STATED PROBLEM -> Copy the forum thread on a hardwood table top from "I'm currently building" up to and including "in your design.", swapping "plywood" for "particleboard" wherever it occurs.

SUPPLIED TEXT ->
# Hardwood table top



## aaj (Jan 10, 2010)

I am interested in building a dining table and the plans call for the use of Birch plywood, I am wondering and looking for information on how to use a hardwood like cherry or mahogany or other suitable wood. The question is there a procedure for this type of construction


----------



## CaptainSkully (Aug 28, 2008)

I'm currently building a craftsman dining table out of quartersawn white oak. Check out my blog here. Feel free to PM me if you have any questions. I'm certainly no expert, but the top turned out exactly like I wanted. Good luck!
.








.
They probably call for plywood to keep the wood from expanding across the grain. My old table swells 1/4" side to side during the year, hence the new breadboard end design. If you use hardwood, make sure you account for this in your design.


----------



## TopamaxSurvivor (May 2, 2008)

CaptainSkully, so what happens during swelling season? Does the hardwood stick out 1/8" on both sides of the bread board end? thx,


----------



## CaptainSkully (Aug 28, 2008)

Good question. The breadboard ends stick out 1/2" on either side, and the wood is moist from being out in the garage. The top can expand up to an inch before encroaching on the pyramid ends. I think there's a percentage figure for that I saw somewhere. Also, I'm using quartersawn white oak, which is more stable.

I have a strong suspicion that the wood will shrink a bit once it's encapsulated with finish and comes inside. Because it's got leaves, the breadboard ends are completely independent from the top so both float and are just clamped side by side by the hardware.

My old riftsawn red oak dining table done years ago has attached breadboard ends and I naively cut it to length as the width of the top. For about three months every year in the Texas heat, the top stuck out on both sides. This was part of the inspiration to redeem myself with a new table. The leaves actually made designing the breadboard end attachment easier. I'll still get to address that subject on my Aurora sofa table project, but the top will be considerably smaller, hence less movement.


----------

EXTRACTED MATERIAL ->
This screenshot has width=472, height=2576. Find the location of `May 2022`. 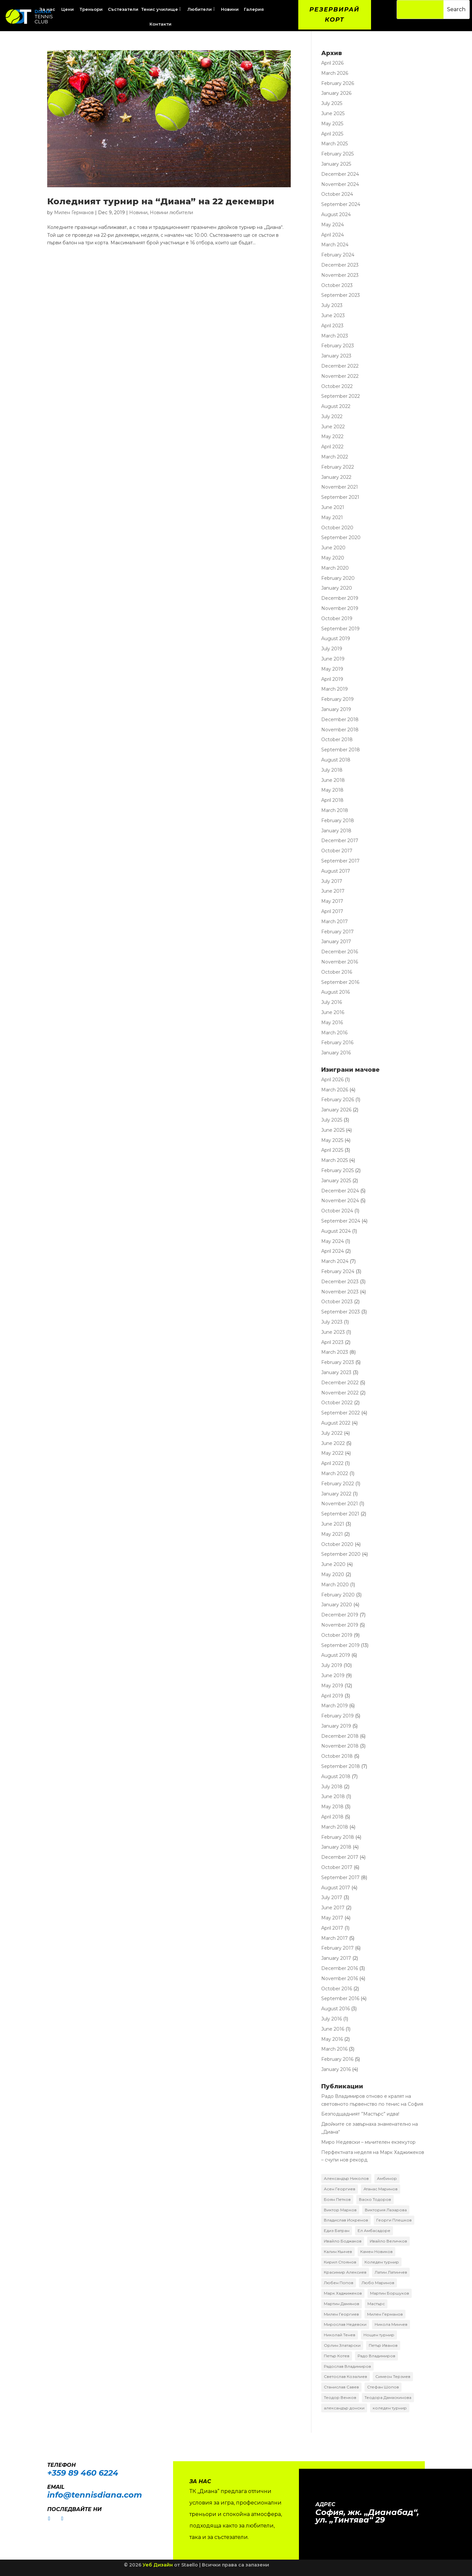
* * *
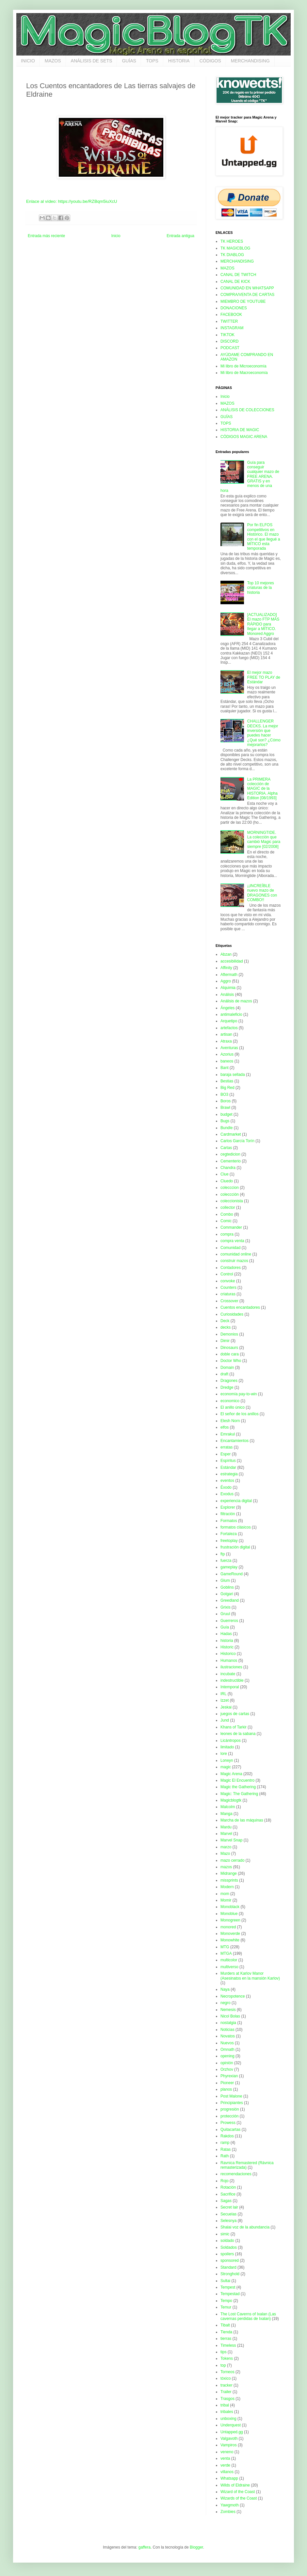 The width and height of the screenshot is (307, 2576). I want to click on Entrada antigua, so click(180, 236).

RESULT OF THE TASK ->
I'm currently building a craftsman dining table out of quartersawn white oak. Check out my blog here. Feel free to PM me if you have any questions. I'm certainly no expert, but the top turned out exactly like I wanted. Good luck!
.








.
They probably call for particleboard to keep the wood from expanding across the grain. My old table swells 1/4" side to side during the year, hence the new breadboard end design. If you use hardwood, make sure you account for this in your design.